▶ [WORK REQUEST] Begin at the line below that has "TRAŽI (111, 79)" and stop after the line that has "[Slijedeće (strelica desno)] (14, 2569)". Please restate only those lines, word for word.

▶ [RECORDS FOR THE TASK]

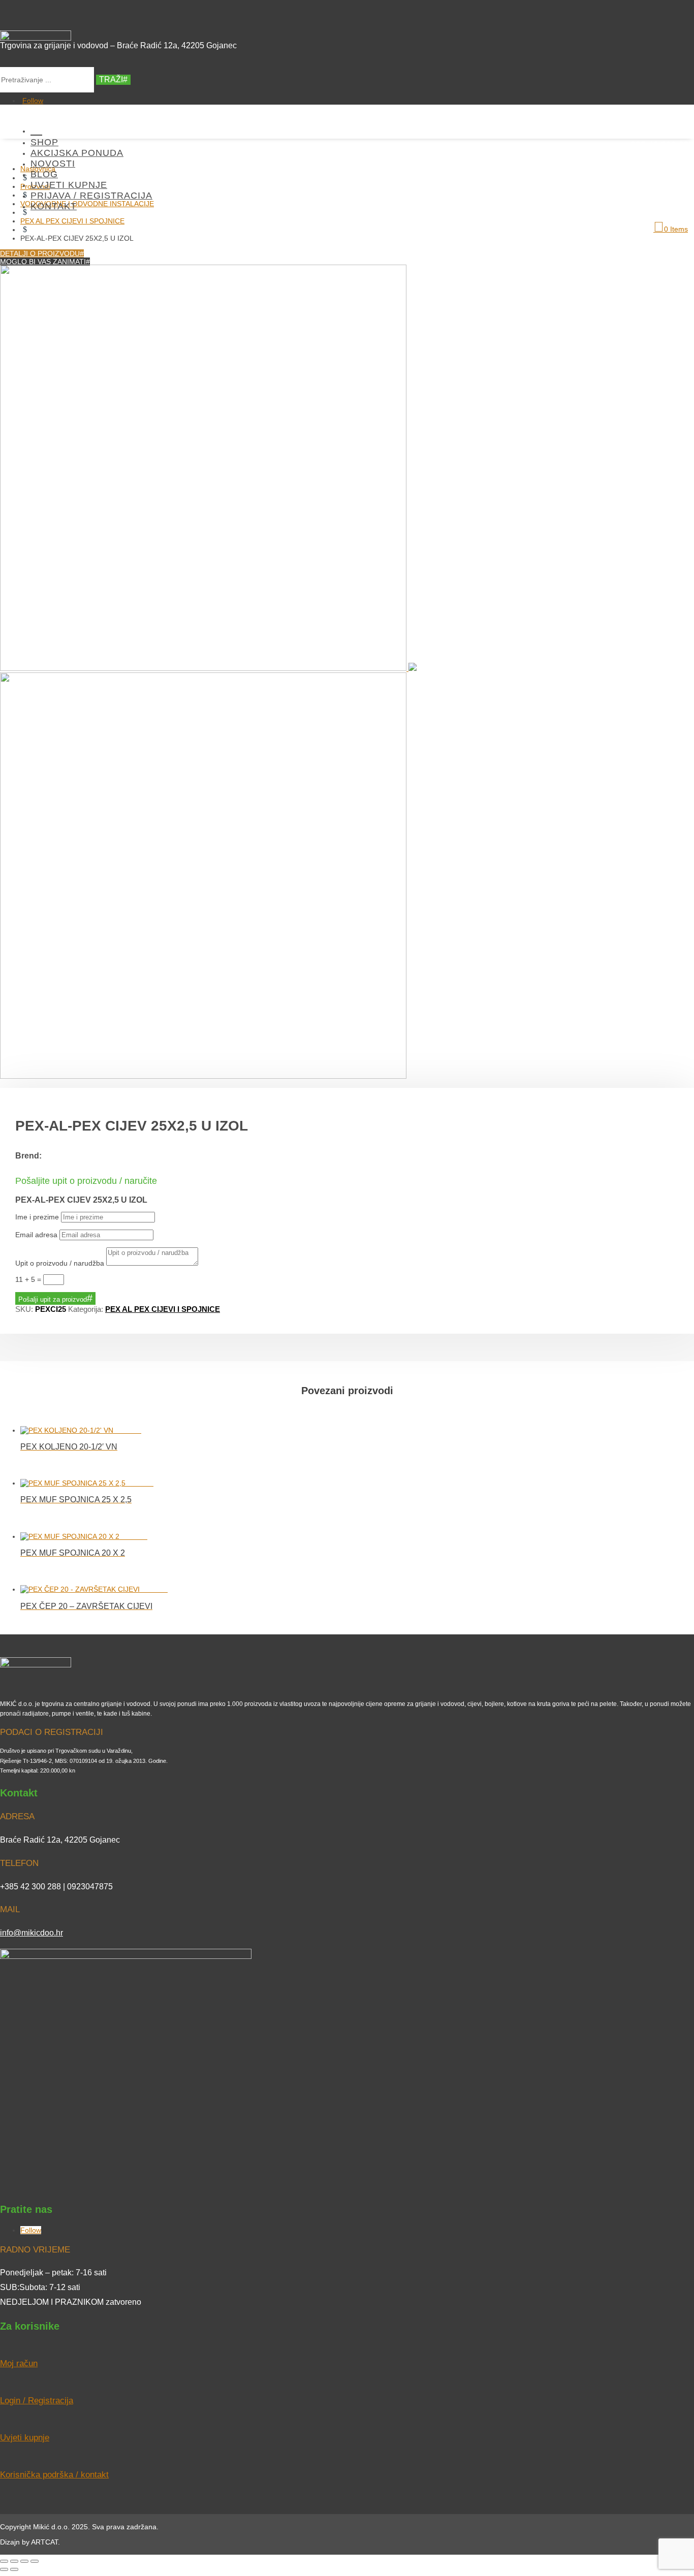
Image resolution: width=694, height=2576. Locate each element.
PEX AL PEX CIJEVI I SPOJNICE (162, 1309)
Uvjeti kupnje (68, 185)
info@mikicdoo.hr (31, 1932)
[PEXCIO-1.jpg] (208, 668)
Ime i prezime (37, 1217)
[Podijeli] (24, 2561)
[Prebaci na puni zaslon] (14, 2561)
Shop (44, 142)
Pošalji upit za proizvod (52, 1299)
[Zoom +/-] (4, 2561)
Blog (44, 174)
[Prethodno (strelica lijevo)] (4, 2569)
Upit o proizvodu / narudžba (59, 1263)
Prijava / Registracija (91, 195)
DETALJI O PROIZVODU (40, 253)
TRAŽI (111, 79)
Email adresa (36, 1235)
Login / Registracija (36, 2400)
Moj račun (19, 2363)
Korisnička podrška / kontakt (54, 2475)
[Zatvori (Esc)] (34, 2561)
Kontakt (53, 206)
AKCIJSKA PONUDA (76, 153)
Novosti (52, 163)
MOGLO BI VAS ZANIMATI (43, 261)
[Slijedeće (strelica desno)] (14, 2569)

---

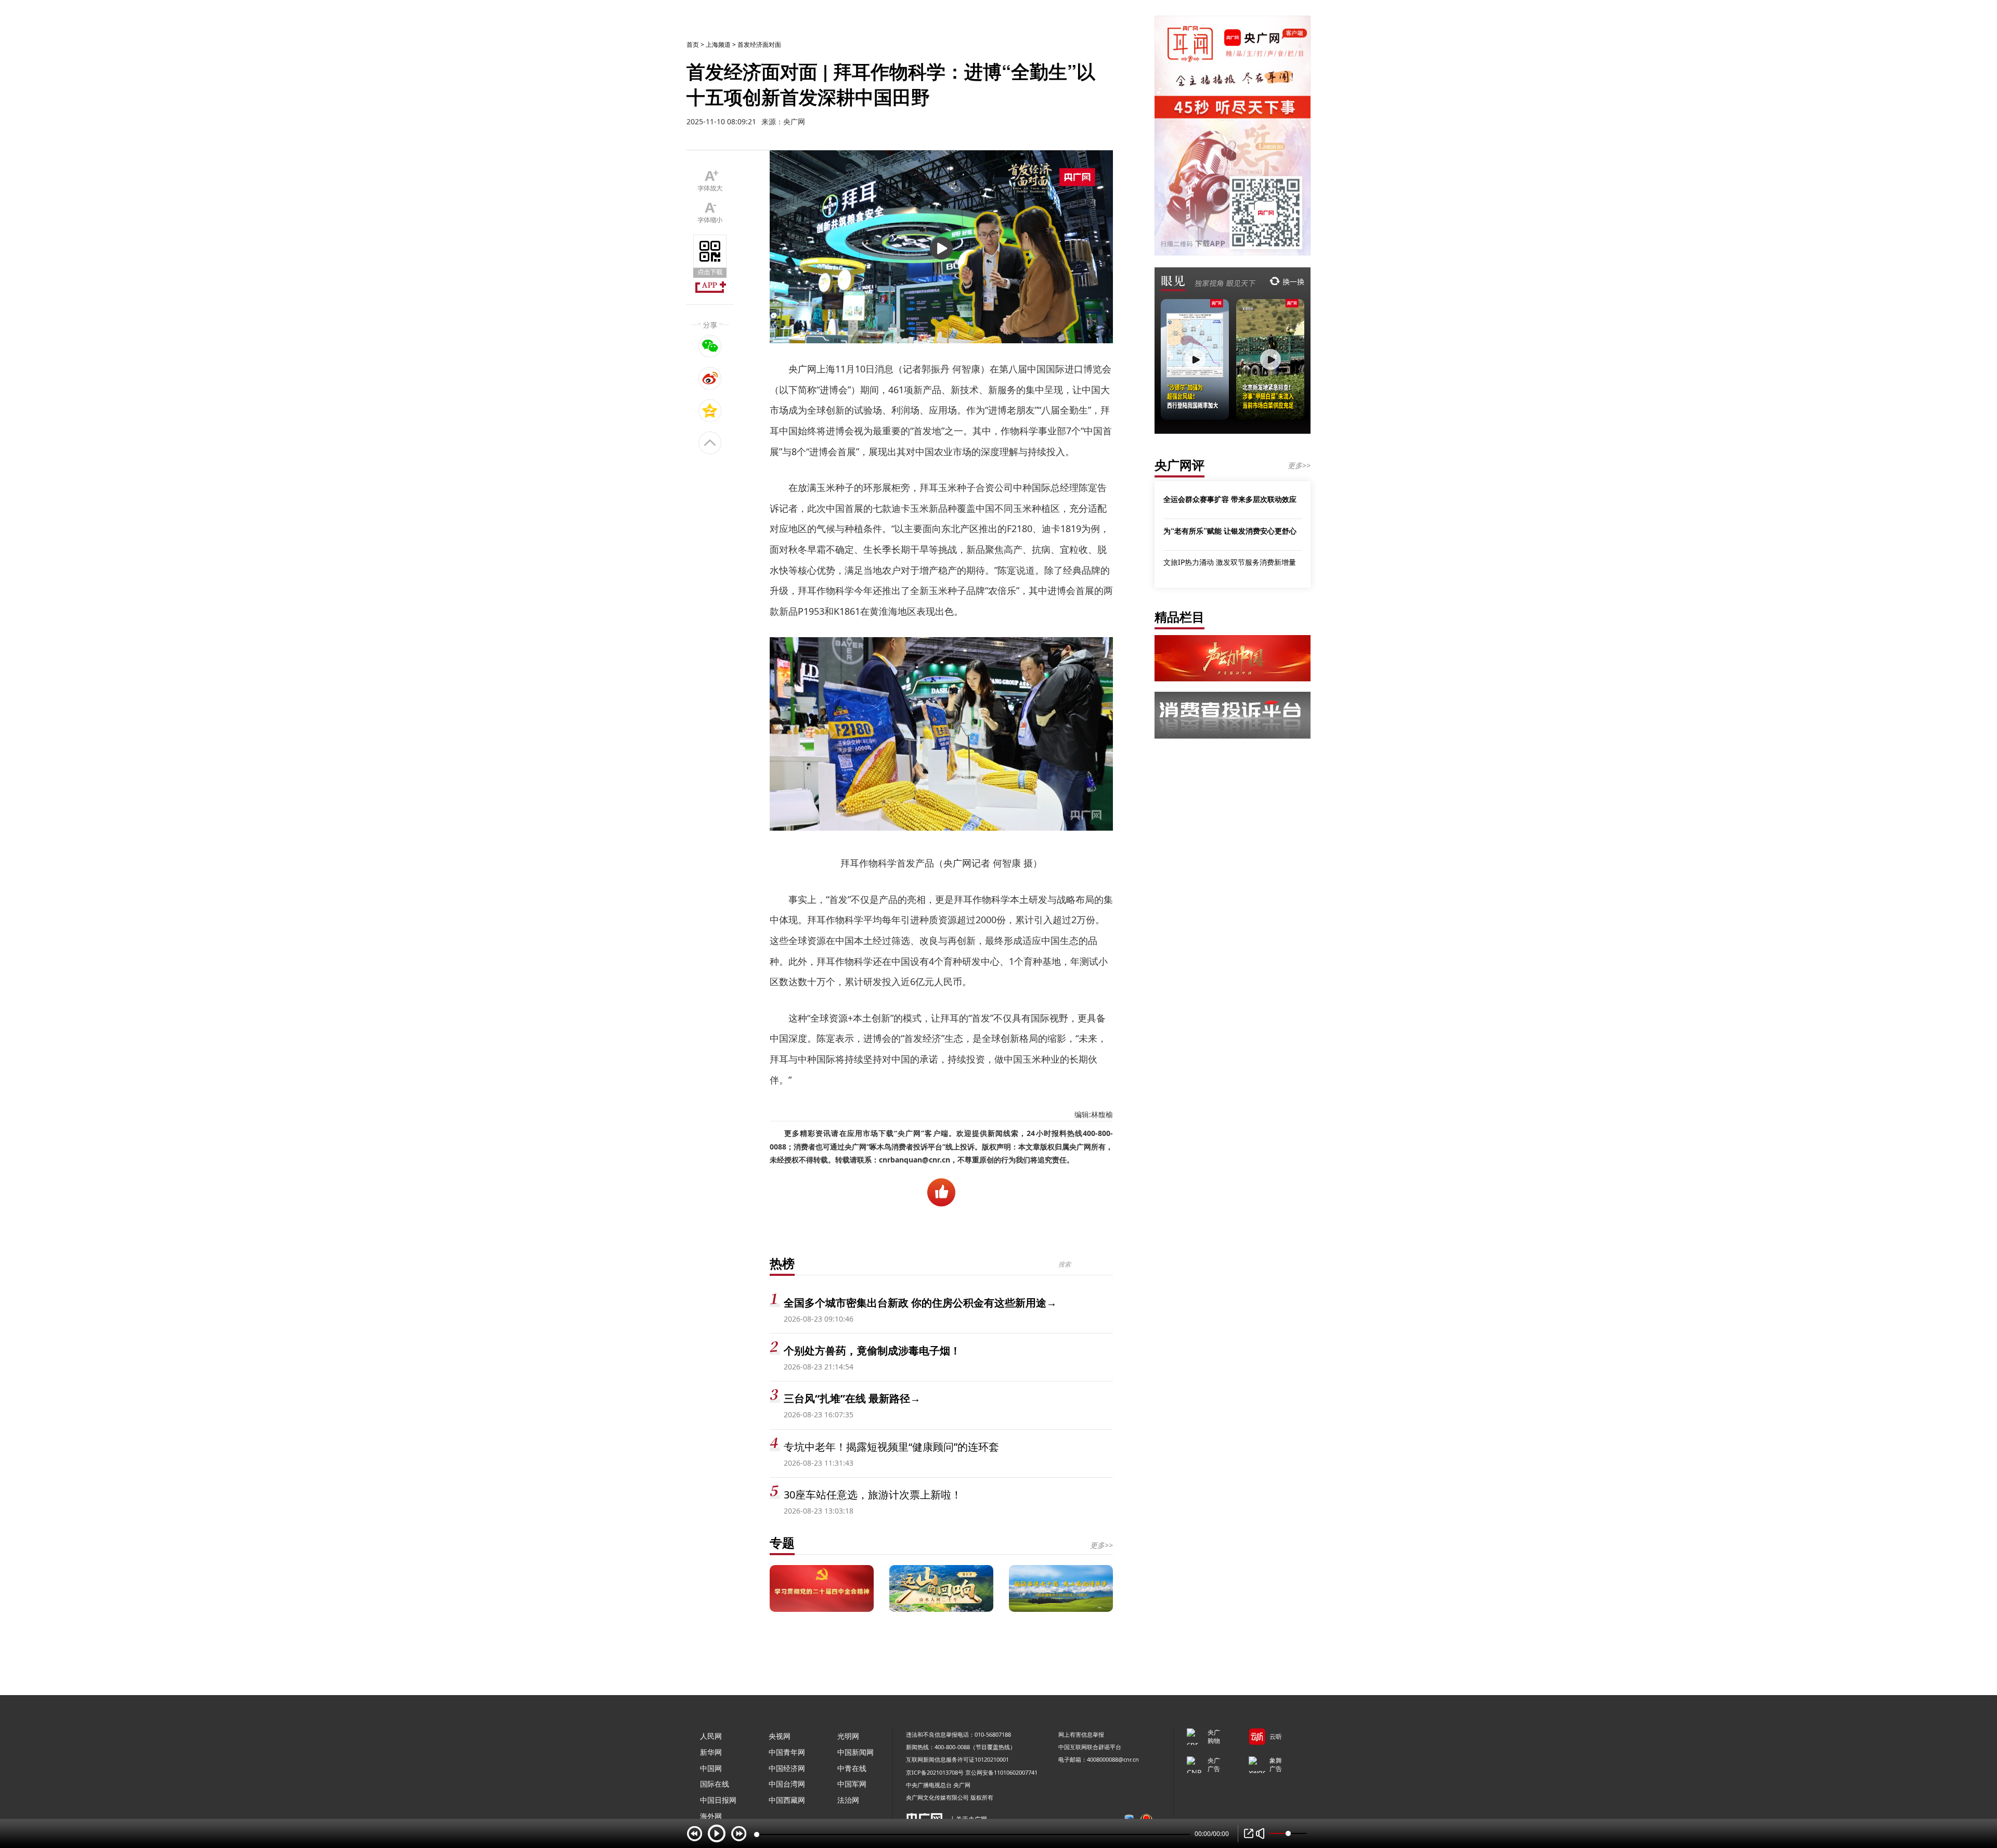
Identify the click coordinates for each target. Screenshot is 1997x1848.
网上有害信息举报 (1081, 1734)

▶ [ANSWER TO THE EXERCISE]
TRAŽI (111, 79)
Email adresa (36, 1235)
Login / Registracija (36, 2400)
Moj račun (19, 2363)
Korisnička podrška / kontakt (54, 2475)
[Zatvori (Esc)] (34, 2561)
Kontakt (53, 206)
AKCIJSKA PONUDA (76, 153)
Novosti (52, 163)
MOGLO BI VAS ZANIMATI (43, 261)
[Slijedeće (strelica desno)] (14, 2569)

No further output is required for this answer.